MYOCD and SRF-mediated MLCK transcription prevents polymorphonuclear neutrophils from ferroptosis in sepsis-related acute lung injury.

Persistent activation of polymorphonuclear neutrophils (PMNs) plays a crucial role in the development of sepsis-related acute lung injury (ALI). This study investigated key molecular mechanisms involved in the hyperactivation of PMNs during ALI. A mouse model of sepsis-related ALI was generated by lipopolysaccharide (LPS) injection. RNA sequencing identified myosin light chain kinase (MLCK) as the most significant differentially expressed gene (DEG) between PMNs isolated from model and control mice. Myocardin (MYOCD) and serum response factor (SRF) were two of the DEGs that could promote transcription of MLCK by binding to its promoter. Either knockdown of MLCK, MYOCD, or SRF ameliorated dysfunction and edema in the lungs of LPS-treated mice. Kyoto Encyclopedia of Genes and Genomes enrichment analysis suggested that the DEGs are enriched in a ferroptosis-related signaling pathway.
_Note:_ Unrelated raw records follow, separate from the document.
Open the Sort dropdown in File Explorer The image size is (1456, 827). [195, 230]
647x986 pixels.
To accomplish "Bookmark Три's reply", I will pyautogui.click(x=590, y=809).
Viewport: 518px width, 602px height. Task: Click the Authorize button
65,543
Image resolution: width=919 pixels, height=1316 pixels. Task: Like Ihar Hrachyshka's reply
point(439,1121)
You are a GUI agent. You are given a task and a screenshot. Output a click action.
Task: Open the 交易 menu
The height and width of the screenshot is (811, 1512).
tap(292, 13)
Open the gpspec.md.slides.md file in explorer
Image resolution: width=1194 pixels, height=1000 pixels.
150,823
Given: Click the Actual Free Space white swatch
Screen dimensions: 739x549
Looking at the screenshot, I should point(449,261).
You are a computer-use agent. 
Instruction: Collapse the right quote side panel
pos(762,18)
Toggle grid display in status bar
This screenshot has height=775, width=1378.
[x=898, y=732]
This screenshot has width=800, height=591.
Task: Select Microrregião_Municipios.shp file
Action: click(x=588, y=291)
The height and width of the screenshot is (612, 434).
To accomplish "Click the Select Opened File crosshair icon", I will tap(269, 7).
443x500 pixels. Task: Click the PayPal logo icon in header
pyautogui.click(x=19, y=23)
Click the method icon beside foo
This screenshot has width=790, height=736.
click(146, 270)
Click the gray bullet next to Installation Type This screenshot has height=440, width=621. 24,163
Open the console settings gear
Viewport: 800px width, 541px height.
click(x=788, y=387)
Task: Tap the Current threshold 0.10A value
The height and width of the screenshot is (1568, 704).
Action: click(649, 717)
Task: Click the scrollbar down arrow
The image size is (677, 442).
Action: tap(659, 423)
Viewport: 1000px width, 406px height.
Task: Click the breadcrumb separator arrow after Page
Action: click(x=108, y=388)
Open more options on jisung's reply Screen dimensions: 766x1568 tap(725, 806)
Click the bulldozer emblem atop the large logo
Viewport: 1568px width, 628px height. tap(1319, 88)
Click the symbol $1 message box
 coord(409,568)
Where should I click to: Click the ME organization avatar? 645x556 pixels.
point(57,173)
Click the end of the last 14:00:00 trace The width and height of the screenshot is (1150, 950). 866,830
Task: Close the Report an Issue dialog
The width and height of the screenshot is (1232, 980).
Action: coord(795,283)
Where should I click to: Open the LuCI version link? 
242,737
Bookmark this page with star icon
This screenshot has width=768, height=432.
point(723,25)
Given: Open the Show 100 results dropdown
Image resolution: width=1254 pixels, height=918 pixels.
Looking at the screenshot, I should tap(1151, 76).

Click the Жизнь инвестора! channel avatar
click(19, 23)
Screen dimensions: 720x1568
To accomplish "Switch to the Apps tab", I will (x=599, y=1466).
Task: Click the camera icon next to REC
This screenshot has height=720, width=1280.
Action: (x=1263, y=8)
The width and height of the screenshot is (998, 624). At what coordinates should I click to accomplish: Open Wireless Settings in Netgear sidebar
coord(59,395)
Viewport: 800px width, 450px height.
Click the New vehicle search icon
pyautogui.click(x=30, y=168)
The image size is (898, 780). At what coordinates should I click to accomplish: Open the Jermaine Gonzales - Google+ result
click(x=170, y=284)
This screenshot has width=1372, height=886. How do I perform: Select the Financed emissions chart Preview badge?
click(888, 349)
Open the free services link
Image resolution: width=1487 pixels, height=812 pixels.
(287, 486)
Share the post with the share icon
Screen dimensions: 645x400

The MLCK, MYOCD, or SRF knockdown increased contents of ROS, MDA, ferritin, and ferrous iron, and reduced levels of GSH and GPX4 in the PMNs. However, the MLCK overexpression restored ferroptosis resistance and activity of the PMNs, resulting in increased lung injury. Collectively, this study demonstrates that MYOCD and SRF-mediated MLCK upregulation is correlated with ferroptosis resistance and hyperactivation of PMNs in sepsis-related ALI.